# [Work required]
Can you reproduce the listing from the line containing "Given: Click the red and blue figure icon" through its end, swapping "figure" for "character" and leaving everything else unchanged?
Start of Data supplied
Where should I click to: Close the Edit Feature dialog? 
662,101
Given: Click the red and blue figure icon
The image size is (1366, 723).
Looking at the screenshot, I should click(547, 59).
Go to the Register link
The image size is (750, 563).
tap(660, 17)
End of Data supplied
# [Task result]
Given: Click the red and blue character icon
The image size is (1366, 723).
Looking at the screenshot, I should click(547, 59).
Go to the Register link
The image size is (750, 563).
tap(660, 17)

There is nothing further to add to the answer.